• Try it
Retype all of the data that follows, line for line.

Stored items

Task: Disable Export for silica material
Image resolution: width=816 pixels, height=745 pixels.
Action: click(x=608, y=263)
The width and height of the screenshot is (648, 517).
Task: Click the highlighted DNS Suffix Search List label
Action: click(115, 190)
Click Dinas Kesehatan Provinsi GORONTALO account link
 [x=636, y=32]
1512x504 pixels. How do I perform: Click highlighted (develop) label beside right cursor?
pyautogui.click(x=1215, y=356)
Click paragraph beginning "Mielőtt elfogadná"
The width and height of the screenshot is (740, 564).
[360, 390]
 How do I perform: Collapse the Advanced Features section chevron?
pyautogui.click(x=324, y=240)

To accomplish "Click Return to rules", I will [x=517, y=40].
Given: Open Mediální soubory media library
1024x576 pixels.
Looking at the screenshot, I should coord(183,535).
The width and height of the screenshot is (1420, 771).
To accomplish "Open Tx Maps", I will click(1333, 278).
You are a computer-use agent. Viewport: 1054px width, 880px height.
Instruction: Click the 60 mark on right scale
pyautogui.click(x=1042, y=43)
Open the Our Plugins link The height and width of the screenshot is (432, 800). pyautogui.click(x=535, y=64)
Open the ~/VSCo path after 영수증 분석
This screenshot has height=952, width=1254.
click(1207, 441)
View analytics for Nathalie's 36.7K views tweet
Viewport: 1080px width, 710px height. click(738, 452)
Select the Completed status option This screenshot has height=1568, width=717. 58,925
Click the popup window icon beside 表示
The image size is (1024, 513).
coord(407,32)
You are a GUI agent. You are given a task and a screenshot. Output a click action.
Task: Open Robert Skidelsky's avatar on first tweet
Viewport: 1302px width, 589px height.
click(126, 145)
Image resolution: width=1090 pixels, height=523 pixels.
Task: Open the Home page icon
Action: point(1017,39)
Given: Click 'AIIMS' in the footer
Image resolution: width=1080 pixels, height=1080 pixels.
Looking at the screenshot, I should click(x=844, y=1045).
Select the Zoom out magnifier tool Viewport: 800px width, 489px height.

• Solved exercise
Task: Disable Export for silica material
Image resolution: width=816 pixels, height=745 pixels.
Action: click(x=608, y=263)
The width and height of the screenshot is (648, 517).
Task: Click the highlighted DNS Suffix Search List label
Action: click(115, 190)
Click Dinas Kesehatan Provinsi GORONTALO account link
 [x=636, y=32]
1512x504 pixels. How do I perform: Click highlighted (develop) label beside right cursor?
pyautogui.click(x=1215, y=356)
Click paragraph beginning "Mielőtt elfogadná"
The width and height of the screenshot is (740, 564).
[360, 390]
 How do I perform: Collapse the Advanced Features section chevron?
pyautogui.click(x=324, y=240)

To accomplish "Click Return to rules", I will [x=517, y=40].
Given: Open Mediální soubory media library
1024x576 pixels.
Looking at the screenshot, I should coord(183,535).
The width and height of the screenshot is (1420, 771).
To accomplish "Open Tx Maps", I will click(1333, 278).
You are a computer-use agent. Viewport: 1054px width, 880px height.
Instruction: Click the 60 mark on right scale
pyautogui.click(x=1042, y=43)
Open the Our Plugins link The height and width of the screenshot is (432, 800). pyautogui.click(x=535, y=64)
Open the ~/VSCo path after 영수증 분석
This screenshot has height=952, width=1254.
click(1207, 441)
View analytics for Nathalie's 36.7K views tweet
Viewport: 1080px width, 710px height. click(738, 452)
Select the Completed status option This screenshot has height=1568, width=717. 58,925
Click the popup window icon beside 表示
The image size is (1024, 513).
coord(407,32)
You are a GUI agent. You are given a task and a screenshot. Output a click action.
Task: Open Robert Skidelsky's avatar on first tweet
Viewport: 1302px width, 589px height.
click(126, 145)
Image resolution: width=1090 pixels, height=523 pixels.
Task: Open the Home page icon
Action: point(1017,39)
Given: Click 'AIIMS' in the footer
Image resolution: width=1080 pixels, height=1080 pixels.
Looking at the screenshot, I should click(x=844, y=1045).
Select the Zoom out magnifier tool Viewport: 800px width, 489px height.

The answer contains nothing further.